Published Last updated This article is more than 2 years old.

Since its founding in 1842, Fabergé has been a favorite among the elites. A Fabergé egg—the brand’s trademark gem-laden spin on chocolate Easter eggs that became a favorite of Russian Tsar Alexander III—ranked among the most opulent gifts bestowed upon the world’s royalty, including those in India. In 1903, Maharaja Sir Pratab Singh Bahadur of Jammu & Kashmir commissioned a crystal stamp holder by Fabergé and in 1937, Maharaja Bikaner gifted an elaborate presentation box fashioned by the famed jeweler to Queen Mary of Britain.

The renowned Russian jeweler is showcasing its latest collections, including “exquisite jewelry, exceptional timepieces and iconic objet d’art,”  in India’s capital New Delhi and commercial hub Mumbai, the company announced. Fabergé chief executive Sean Gilbertson said that the company, which now operates under gems supplier Gemfields, is looking to “explore possibilities to set up business here.”

“With its penchant for colored-gemstones and its pursuit of superlative expressions of artistry, Fabergé strikes a deep chord with the customs and cultures of India,” Gilbertson said. “The rarity inherent in reflecting individual expressions of inspiration and style, echoes deeply cherished Indian traditions.”
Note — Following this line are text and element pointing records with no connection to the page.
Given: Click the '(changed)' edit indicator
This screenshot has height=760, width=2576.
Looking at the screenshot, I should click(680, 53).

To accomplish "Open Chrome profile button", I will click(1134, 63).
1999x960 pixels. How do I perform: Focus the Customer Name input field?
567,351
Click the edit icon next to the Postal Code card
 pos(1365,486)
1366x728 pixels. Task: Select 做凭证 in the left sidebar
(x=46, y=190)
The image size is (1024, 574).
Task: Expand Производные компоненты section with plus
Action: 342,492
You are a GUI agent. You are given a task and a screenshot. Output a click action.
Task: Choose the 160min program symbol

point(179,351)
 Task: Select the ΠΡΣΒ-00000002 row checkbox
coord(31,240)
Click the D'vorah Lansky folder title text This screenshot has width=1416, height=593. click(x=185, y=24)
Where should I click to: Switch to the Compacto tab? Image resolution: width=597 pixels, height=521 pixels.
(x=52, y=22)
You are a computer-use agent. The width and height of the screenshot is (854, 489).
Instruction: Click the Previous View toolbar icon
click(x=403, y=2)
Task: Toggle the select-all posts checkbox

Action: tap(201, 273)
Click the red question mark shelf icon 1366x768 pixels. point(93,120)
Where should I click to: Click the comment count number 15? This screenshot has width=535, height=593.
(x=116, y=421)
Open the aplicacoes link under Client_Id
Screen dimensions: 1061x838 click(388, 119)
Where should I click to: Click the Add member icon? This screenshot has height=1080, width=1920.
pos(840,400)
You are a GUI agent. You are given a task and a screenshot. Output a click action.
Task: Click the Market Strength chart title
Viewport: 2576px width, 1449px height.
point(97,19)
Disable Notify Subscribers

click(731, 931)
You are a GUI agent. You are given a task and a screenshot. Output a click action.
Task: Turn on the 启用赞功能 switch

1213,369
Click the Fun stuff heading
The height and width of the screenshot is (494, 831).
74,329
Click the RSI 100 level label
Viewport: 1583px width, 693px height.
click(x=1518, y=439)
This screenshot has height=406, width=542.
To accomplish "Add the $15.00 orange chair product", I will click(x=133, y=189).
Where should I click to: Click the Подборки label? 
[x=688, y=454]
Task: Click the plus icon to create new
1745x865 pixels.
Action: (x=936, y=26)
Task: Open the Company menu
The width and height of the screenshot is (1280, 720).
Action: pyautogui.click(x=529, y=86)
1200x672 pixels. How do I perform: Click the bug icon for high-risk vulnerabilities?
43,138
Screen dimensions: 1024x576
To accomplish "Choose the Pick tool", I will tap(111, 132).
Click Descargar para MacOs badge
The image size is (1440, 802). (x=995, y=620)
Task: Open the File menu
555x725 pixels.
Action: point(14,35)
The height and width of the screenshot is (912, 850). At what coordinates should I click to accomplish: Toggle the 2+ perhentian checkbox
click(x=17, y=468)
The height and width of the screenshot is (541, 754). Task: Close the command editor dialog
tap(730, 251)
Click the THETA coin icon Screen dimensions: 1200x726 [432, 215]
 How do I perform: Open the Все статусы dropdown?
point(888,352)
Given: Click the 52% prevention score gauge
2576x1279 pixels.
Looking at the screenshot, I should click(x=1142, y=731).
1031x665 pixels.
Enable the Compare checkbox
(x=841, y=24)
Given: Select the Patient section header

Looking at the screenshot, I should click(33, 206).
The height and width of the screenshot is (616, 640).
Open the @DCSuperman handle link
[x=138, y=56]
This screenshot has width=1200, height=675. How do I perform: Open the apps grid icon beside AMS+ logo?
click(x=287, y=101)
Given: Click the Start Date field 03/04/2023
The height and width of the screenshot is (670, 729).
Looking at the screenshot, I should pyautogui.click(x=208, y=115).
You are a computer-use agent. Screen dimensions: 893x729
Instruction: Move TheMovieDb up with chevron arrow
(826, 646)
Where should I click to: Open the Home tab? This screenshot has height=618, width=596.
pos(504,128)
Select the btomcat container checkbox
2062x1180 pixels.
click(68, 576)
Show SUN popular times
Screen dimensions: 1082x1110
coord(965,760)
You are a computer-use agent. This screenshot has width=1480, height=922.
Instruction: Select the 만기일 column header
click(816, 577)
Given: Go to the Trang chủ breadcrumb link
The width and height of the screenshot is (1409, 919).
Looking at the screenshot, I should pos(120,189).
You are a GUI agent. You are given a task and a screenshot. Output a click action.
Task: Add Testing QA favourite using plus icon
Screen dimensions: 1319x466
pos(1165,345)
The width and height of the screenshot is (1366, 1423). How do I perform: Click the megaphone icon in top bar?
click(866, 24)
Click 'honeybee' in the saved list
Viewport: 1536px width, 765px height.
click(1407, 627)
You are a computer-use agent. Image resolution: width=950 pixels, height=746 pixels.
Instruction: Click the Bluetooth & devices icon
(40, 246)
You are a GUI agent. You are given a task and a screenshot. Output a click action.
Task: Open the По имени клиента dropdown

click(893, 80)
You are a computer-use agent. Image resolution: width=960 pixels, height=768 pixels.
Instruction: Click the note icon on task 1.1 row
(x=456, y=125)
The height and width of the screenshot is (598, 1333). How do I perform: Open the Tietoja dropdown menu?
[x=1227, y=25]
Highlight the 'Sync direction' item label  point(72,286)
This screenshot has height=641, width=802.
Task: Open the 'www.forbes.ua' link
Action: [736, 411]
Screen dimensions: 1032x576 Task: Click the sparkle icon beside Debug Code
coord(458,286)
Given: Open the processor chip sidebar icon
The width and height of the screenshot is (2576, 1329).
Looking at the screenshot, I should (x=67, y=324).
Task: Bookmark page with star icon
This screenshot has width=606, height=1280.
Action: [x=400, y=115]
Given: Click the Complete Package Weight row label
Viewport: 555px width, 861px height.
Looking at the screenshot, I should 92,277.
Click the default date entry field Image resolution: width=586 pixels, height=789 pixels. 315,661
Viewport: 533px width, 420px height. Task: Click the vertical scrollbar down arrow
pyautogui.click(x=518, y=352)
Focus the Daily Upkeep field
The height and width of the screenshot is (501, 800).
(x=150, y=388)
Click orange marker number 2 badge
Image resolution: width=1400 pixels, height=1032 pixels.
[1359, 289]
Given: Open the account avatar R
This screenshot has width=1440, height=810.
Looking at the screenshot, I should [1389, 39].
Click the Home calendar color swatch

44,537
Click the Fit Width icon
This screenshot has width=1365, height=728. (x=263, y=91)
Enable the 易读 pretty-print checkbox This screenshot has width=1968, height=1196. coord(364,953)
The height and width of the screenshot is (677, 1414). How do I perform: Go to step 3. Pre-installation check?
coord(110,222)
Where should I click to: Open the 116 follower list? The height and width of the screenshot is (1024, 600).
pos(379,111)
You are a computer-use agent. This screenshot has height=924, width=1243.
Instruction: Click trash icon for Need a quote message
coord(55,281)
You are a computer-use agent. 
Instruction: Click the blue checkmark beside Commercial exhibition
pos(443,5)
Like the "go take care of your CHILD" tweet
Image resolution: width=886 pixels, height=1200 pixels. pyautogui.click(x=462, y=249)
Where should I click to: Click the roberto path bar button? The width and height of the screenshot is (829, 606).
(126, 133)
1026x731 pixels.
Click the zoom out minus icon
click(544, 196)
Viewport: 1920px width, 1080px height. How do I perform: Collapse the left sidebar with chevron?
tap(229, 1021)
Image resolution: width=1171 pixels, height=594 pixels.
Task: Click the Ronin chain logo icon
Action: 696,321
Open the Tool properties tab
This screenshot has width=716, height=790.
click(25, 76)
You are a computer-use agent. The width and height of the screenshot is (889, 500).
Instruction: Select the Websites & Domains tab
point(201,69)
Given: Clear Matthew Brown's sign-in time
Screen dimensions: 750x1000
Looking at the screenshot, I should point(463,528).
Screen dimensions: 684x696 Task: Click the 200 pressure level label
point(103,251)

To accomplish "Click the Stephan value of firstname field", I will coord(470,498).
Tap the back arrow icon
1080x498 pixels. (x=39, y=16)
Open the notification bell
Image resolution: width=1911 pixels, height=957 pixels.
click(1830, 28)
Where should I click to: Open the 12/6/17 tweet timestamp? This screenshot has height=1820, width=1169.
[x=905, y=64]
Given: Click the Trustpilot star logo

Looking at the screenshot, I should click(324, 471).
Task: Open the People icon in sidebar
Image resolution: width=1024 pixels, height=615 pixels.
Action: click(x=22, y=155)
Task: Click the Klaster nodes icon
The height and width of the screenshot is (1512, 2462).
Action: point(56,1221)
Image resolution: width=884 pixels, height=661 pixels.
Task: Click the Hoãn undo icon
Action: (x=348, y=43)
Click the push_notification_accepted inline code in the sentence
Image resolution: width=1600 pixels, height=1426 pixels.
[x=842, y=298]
India’s $18.5 billion luxury market is still at a nascent stage, but is expected to touch $50 billion by 2020, according to a 2016 report by the Confederation of Indian Industries and research agency Kantar IMRB. While outsize import duties translate into ridiculously high prices, deterring people from purchasing luxury goods in the country, younger urban Indians with higher disposable incomes are expected to start splurging on pricey watches and expensive handbags.

Still, Fabergé will likely face a series of challenges if it does end up selling its goods in India. Luxury retailers struggle to find the right real estate to match the calibre of their brands—there just aren’t enough malls dedicated to selling high-end goods. The booming fake luxury market also keeps buyers from purchasing genuine goods.

The country also recently wiped out 86% of its currency, adding to the woes of a domestic jewelry industry. De Beers, the world’s largest diamond supplier, reported a slowdown in business  due to demonetization.